Dataset entries:

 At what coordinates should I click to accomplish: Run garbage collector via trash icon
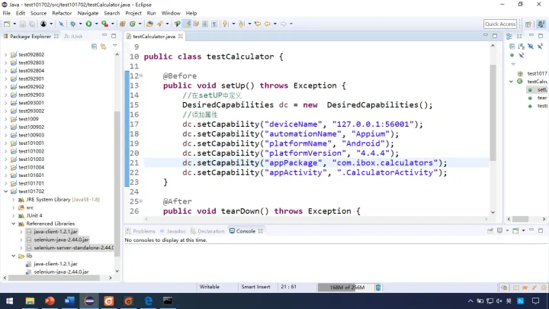click(x=378, y=288)
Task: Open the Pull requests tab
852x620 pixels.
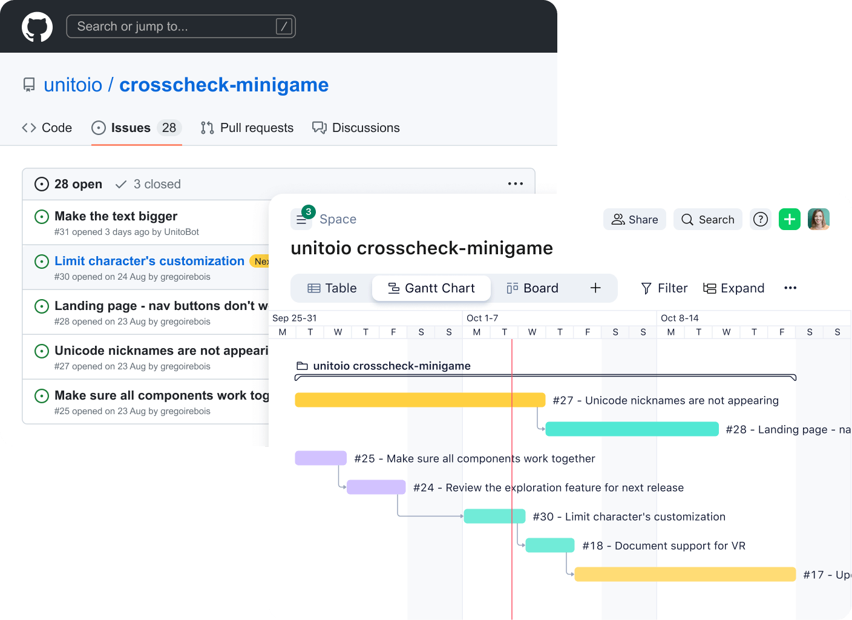Action: click(247, 128)
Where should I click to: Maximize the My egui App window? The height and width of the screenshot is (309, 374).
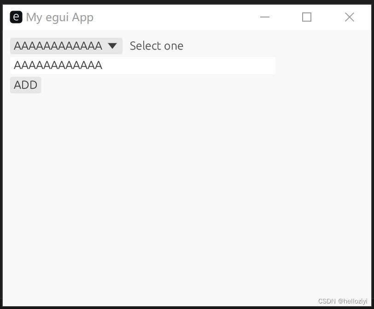click(307, 17)
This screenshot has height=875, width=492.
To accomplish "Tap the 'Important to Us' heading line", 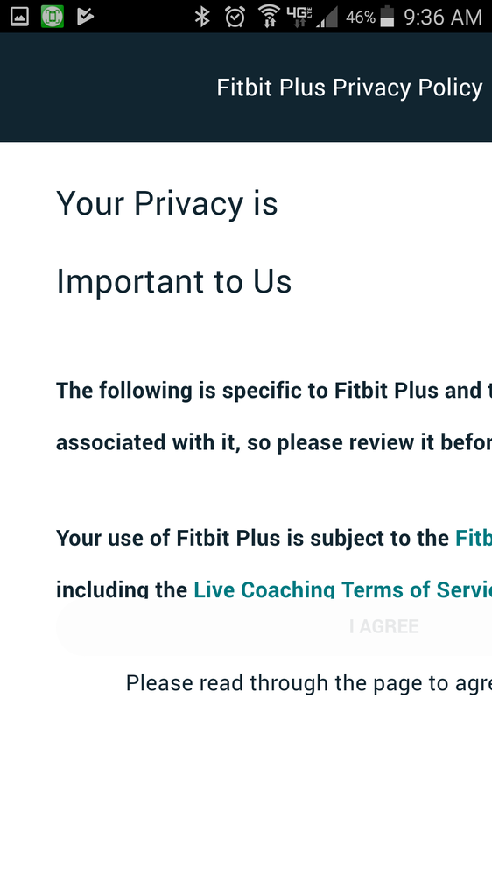I will point(173,281).
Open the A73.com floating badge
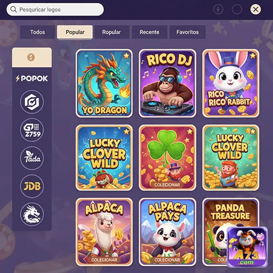 [x=247, y=247]
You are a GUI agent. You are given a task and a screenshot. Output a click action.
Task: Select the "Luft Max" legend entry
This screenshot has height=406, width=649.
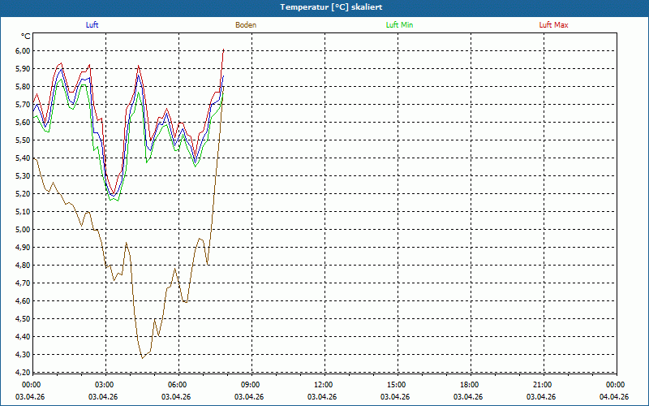click(554, 25)
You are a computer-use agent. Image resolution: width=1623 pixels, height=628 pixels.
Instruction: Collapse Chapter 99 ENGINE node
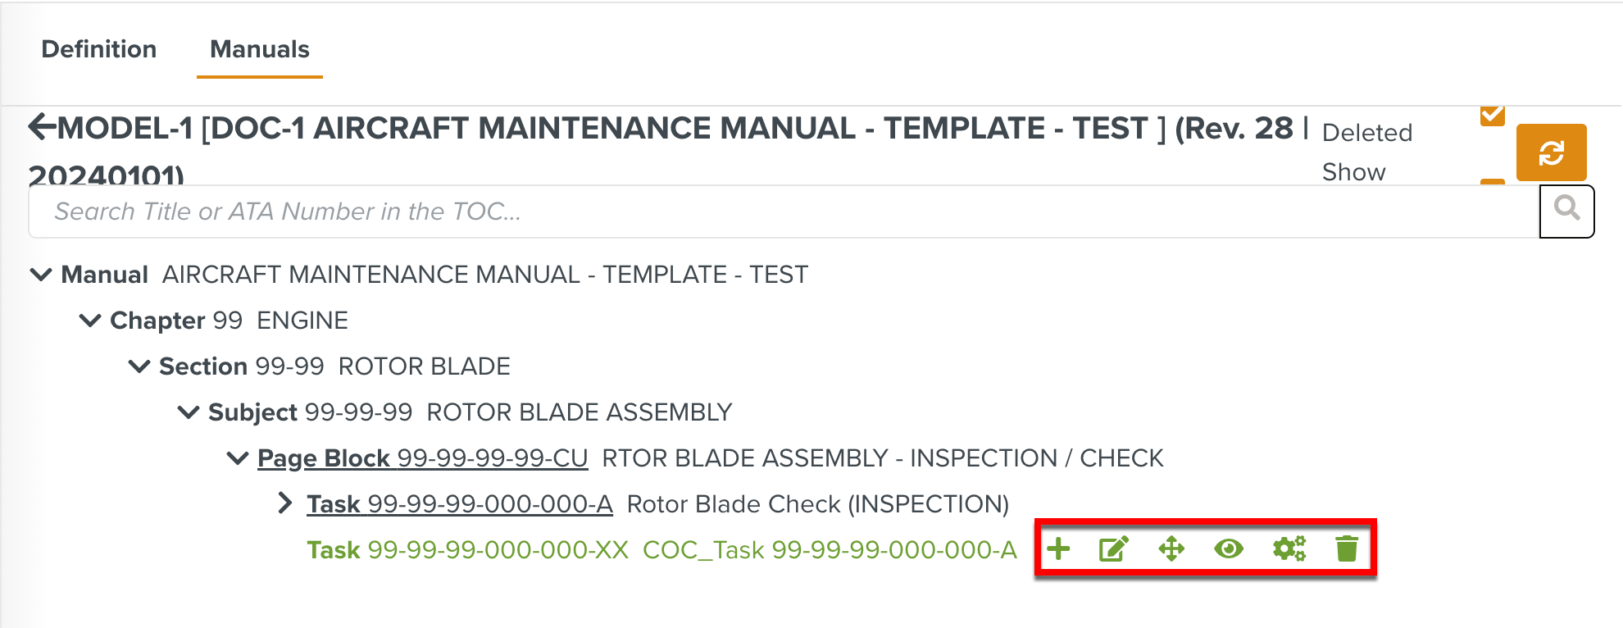(90, 321)

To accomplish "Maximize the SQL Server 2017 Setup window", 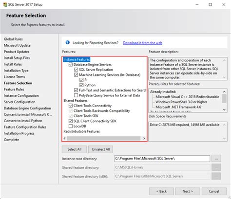I will (211, 4).
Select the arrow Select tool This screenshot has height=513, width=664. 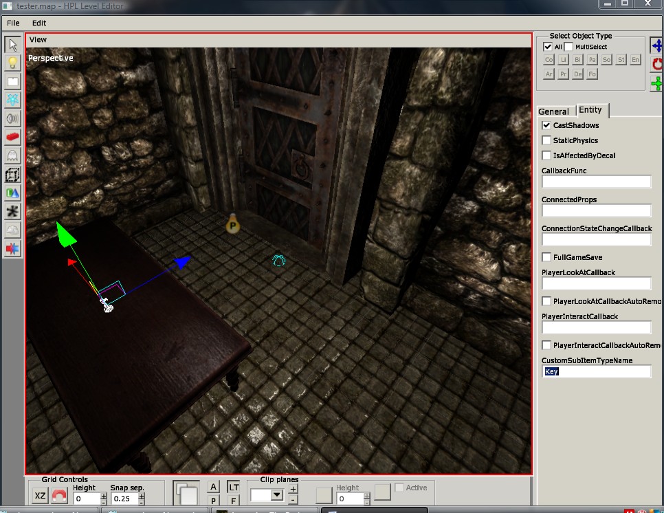pyautogui.click(x=12, y=45)
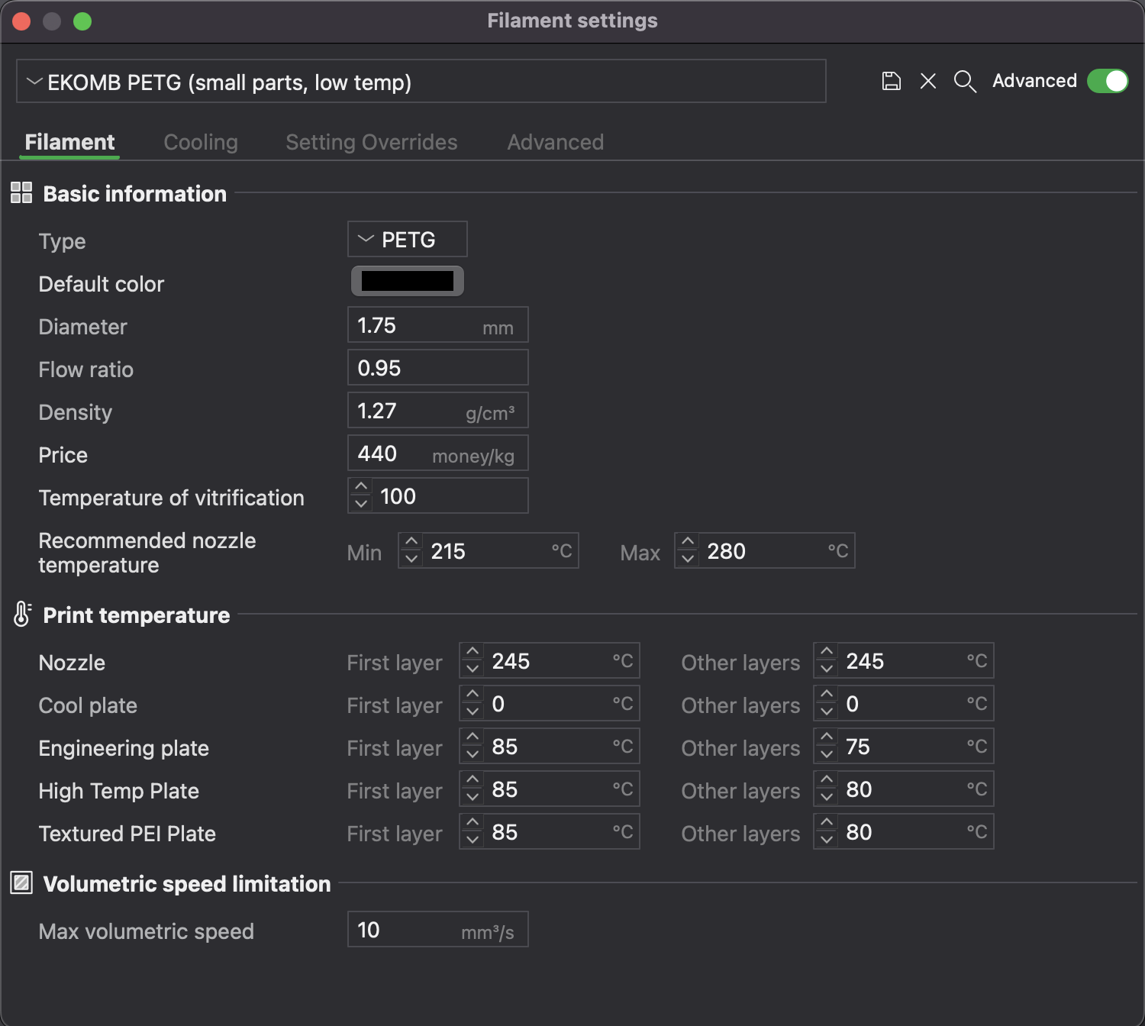Pick the Default color black swatch
Screen dimensions: 1145x1026
coord(407,281)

PROBLEM STATEMENT: Within the records above, each line containing "agent" is to be returned.

WRITTEN RESPONSE:
You are a GUI agent. You are given a task and a screenshot. Output a click action.
You are a computer-use agent. Image resolution: width=1623 pixels, height=628 pixels.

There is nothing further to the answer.